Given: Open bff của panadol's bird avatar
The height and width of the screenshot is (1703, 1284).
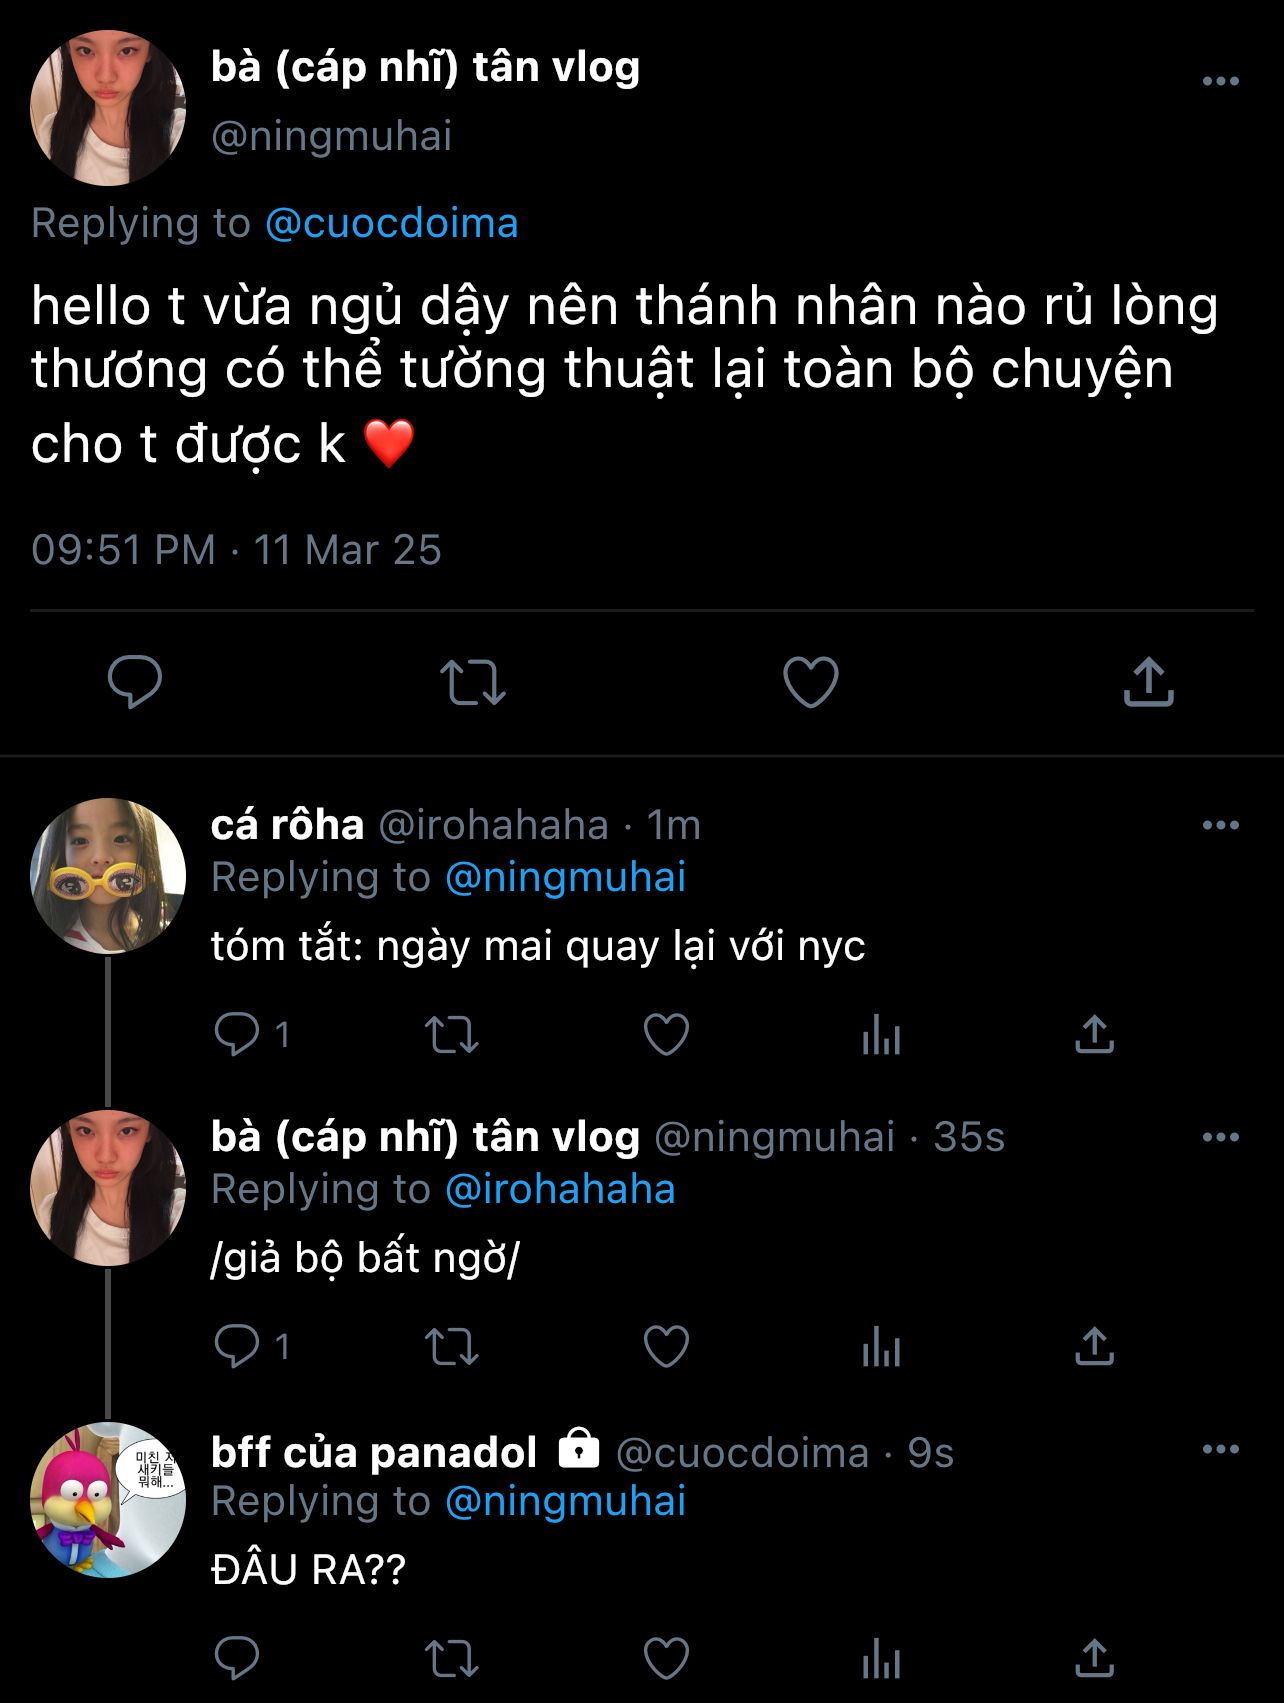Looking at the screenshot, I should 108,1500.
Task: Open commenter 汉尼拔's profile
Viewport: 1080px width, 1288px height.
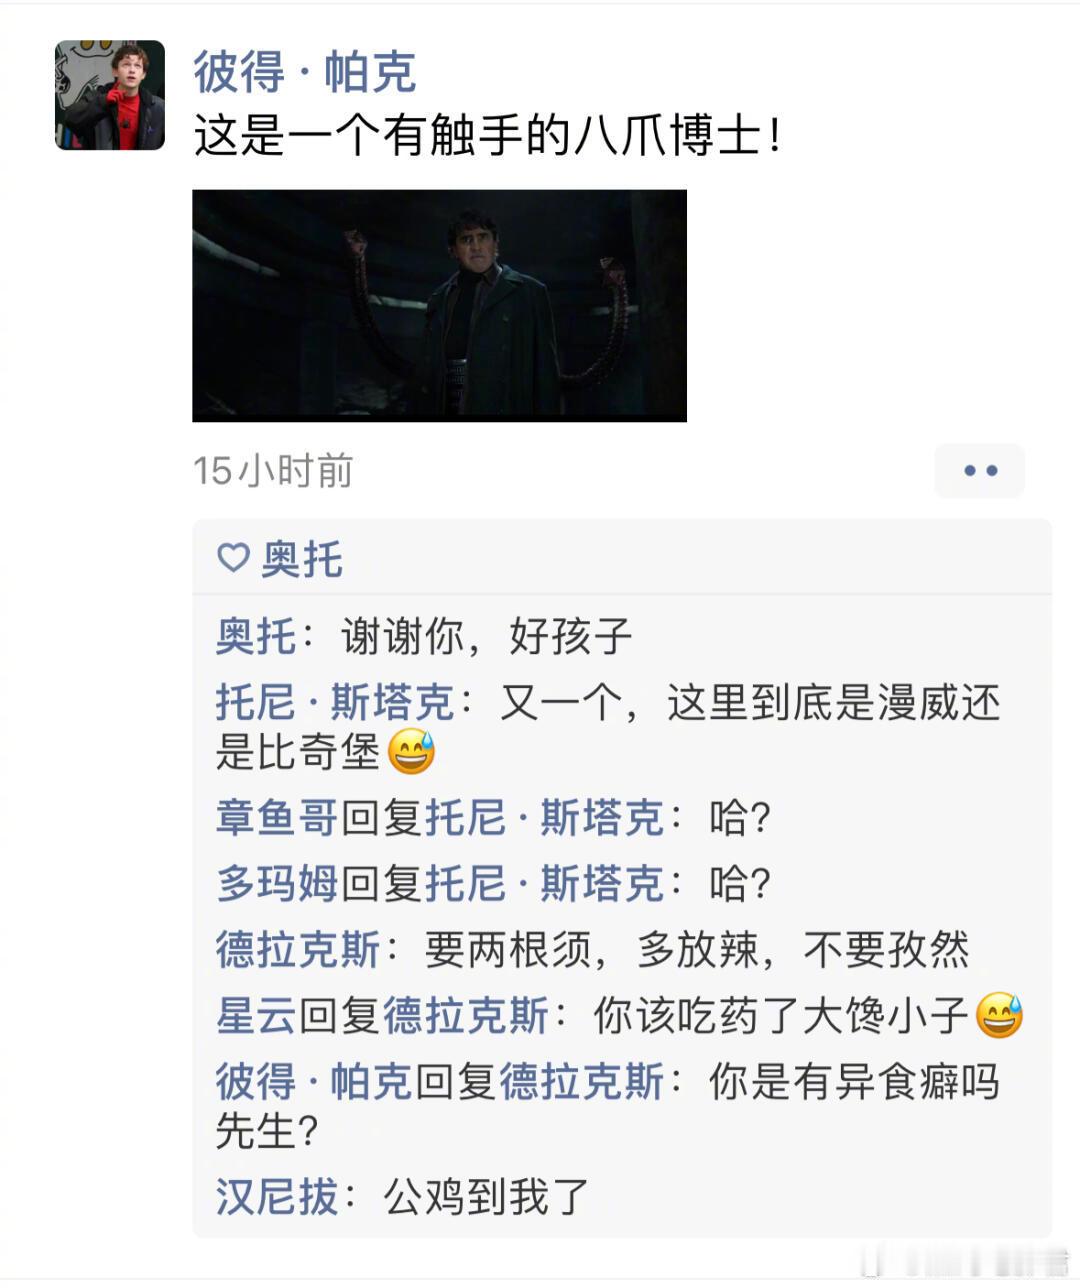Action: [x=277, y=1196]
--------
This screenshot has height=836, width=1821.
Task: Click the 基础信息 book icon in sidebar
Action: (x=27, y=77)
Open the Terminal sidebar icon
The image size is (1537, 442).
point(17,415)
--------
_WHAT IS BEING ASKED:_ For every line in the listing above that mentions the word "Open", make a copy.

_SOLUTION TO THIS TASK:_
Given: Open bff của panadol's bird avatar
Task: Open commenter 汉尼拔's profile
Open the Terminal sidebar icon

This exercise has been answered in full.